**Problem to solve:** Please arrange every line of the listing below as a Markdown table with the columns Row and Line, numbering the rows and leaving out blank lines.

**Word and element pointing listing:**
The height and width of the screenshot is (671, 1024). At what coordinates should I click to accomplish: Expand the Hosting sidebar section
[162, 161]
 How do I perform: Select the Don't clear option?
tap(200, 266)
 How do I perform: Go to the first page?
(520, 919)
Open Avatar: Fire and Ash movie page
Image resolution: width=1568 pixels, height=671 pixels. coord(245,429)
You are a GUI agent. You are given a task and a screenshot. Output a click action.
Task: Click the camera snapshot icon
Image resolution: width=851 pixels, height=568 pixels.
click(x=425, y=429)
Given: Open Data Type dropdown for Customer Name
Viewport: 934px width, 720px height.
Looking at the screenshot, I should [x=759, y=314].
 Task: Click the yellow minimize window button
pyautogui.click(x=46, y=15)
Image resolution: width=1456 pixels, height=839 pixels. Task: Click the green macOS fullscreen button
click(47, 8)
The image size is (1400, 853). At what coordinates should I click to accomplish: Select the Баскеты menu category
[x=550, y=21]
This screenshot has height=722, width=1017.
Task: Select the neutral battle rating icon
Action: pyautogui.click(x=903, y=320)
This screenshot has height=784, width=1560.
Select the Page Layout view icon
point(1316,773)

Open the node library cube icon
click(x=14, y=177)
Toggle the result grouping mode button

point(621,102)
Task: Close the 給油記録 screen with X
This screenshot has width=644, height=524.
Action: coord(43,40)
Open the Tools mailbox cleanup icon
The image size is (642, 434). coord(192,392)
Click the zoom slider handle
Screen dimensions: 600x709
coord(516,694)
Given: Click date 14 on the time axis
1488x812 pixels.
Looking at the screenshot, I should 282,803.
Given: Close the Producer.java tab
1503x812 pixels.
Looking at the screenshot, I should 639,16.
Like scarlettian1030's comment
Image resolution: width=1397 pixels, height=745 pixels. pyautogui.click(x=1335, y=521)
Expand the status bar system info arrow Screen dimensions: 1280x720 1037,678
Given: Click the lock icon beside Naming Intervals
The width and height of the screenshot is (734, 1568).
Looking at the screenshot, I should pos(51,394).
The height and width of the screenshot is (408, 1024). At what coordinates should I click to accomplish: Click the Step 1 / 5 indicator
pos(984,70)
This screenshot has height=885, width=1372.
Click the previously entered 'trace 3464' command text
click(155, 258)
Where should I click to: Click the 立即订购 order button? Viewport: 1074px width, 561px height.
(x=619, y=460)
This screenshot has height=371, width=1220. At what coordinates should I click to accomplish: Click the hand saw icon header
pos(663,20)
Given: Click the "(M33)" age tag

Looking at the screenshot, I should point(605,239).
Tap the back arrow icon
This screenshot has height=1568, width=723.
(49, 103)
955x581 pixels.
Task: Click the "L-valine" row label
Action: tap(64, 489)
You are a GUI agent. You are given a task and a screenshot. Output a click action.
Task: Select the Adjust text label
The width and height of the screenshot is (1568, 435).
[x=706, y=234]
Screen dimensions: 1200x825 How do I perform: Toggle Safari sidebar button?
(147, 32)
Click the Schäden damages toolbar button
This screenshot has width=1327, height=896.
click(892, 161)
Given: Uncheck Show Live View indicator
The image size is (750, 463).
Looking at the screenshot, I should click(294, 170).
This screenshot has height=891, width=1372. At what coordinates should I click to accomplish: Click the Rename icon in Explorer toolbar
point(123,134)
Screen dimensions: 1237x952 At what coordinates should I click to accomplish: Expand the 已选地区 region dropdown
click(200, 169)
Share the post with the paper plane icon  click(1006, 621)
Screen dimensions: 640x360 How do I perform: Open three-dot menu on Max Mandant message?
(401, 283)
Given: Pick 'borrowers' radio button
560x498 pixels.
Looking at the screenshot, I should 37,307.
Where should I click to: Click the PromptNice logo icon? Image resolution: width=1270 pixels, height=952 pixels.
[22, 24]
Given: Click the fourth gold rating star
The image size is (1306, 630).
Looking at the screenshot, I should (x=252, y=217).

**Written response:**
| Row | Line |
|---|---|
| 1 | The height and width of the screenshot is (671, 1024). At what coordinates should I click to accomplish: Expand the Hosting sidebar section |
| 2 | [162, 161] |
| 3 |  How do I perform: Select the Don't clear option? |
| 4 | tap(200, 266) |
| 5 |  How do I perform: Go to the first page? |
| 6 | (520, 919) |
| 7 | Open Avatar: Fire and Ash movie page |
| 8 | Image resolution: width=1568 pixels, height=671 pixels. coord(245,429) |
| 9 | You are a GUI agent. You are given a task and a screenshot. Output a click action. |
| 10 | Task: Click the camera snapshot icon |
| 11 | Image resolution: width=851 pixels, height=568 pixels. |
| 12 | click(x=425, y=429) |
| 13 | Given: Open Data Type dropdown for Customer Name |
| 14 | Viewport: 934px width, 720px height. |
| 15 | Looking at the screenshot, I should [x=759, y=314]. |
| 16 |  Task: Click the yellow minimize window button |
| 17 | pyautogui.click(x=46, y=15) |
| 18 | Image resolution: width=1456 pixels, height=839 pixels. Task: Click the green macOS fullscreen button |
| 19 | click(47, 8) |
| 20 | The image size is (1400, 853). At what coordinates should I click to accomplish: Select the Баскеты menu category |
| 21 | [x=550, y=21] |
| 22 | This screenshot has height=722, width=1017. |
| 23 | Task: Select the neutral battle rating icon |
| 24 | Action: pyautogui.click(x=903, y=320) |
| 25 | This screenshot has height=784, width=1560. |
| 26 | Select the Page Layout view icon |
| 27 | point(1316,773) |
| 28 | Open the node library cube icon |
| 29 | click(x=14, y=177) |
| 30 | Toggle the result grouping mode button |
| 31 | point(621,102) |
| 32 | Task: Close the 給油記録 screen with X |
| 33 | This screenshot has width=644, height=524. |
| 34 | Action: coord(43,40) |
| 35 | Open the Tools mailbox cleanup icon |
| 36 | The image size is (642, 434). coord(192,392) |
| 37 | Click the zoom slider handle |
| 38 | Screen dimensions: 600x709 |
| 39 | coord(516,694) |
| 40 | Given: Click date 14 on the time axis |
| 41 | 1488x812 pixels. |
| 42 | Looking at the screenshot, I should 282,803. |
| 43 | Given: Close the Producer.java tab |
| 44 | 1503x812 pixels. |
| 45 | Looking at the screenshot, I should 639,16. |
| 46 | Like scarlettian1030's comment |
| 47 | Image resolution: width=1397 pixels, height=745 pixels. pyautogui.click(x=1335, y=521) |
| 48 | Expand the status bar system info arrow Screen dimensions: 1280x720 1037,678 |
| 49 | Given: Click the lock icon beside Naming Intervals |
| 50 | The width and height of the screenshot is (734, 1568). |
| 51 | Looking at the screenshot, I should pos(51,394). |
| 52 | The height and width of the screenshot is (408, 1024). At what coordinates should I click to accomplish: Click the Step 1 / 5 indicator |
| 53 | pos(984,70) |
| 54 | This screenshot has height=885, width=1372. |
| 55 | Click the previously entered 'trace 3464' command text |
| 56 | click(155, 258) |
| 57 | Where should I click to: Click the 立即订购 order button? Viewport: 1074px width, 561px height. |
| 58 | (x=619, y=460) |
| 59 | This screenshot has height=371, width=1220. At what coordinates should I click to accomplish: Click the hand saw icon header |
| 60 | pos(663,20) |
| 61 | Given: Click the "(M33)" age tag |
| 62 | Looking at the screenshot, I should point(605,239). |
| 63 | Tap the back arrow icon |
| 64 | This screenshot has height=1568, width=723. |
| 65 | (49, 103) |
| 66 | 955x581 pixels. |
| 67 | Task: Click the "L-valine" row label |
| 68 | Action: tap(64, 489) |
| 69 | You are a GUI agent. You are given a task and a screenshot. Output a click action. |
| 70 | Task: Select the Adjust text label |
| 71 | The width and height of the screenshot is (1568, 435). |
| 72 | [x=706, y=234] |
| 73 | Screen dimensions: 1200x825 How do I perform: Toggle Safari sidebar button? |
| 74 | (147, 32) |
| 75 | Click the Schäden damages toolbar button |
| 76 | This screenshot has width=1327, height=896. |
| 77 | click(892, 161) |
| 78 | Given: Uncheck Show Live View indicator |
| 79 | The image size is (750, 463). |
| 80 | Looking at the screenshot, I should click(294, 170). |
| 81 | This screenshot has height=891, width=1372. At what coordinates should I click to accomplish: Click the Rename icon in Explorer toolbar |
| 82 | point(123,134) |
| 83 | Screen dimensions: 1237x952 At what coordinates should I click to accomplish: Expand the 已选地区 region dropdown |
| 84 | click(200, 169) |
| 85 | Share the post with the paper plane icon  click(1006, 621) |
| 86 | Screen dimensions: 640x360 How do I perform: Open three-dot menu on Max Mandant message? |
| 87 | (401, 283) |
| 88 | Given: Pick 'borrowers' radio button |
| 89 | 560x498 pixels. |
| 90 | Looking at the screenshot, I should 37,307. |
| 91 | Where should I click to: Click the PromptNice logo icon? Image resolution: width=1270 pixels, height=952 pixels. |
| 92 | [22, 24] |
| 93 | Given: Click the fourth gold rating star |
| 94 | The image size is (1306, 630). |
| 95 | Looking at the screenshot, I should (x=252, y=217). |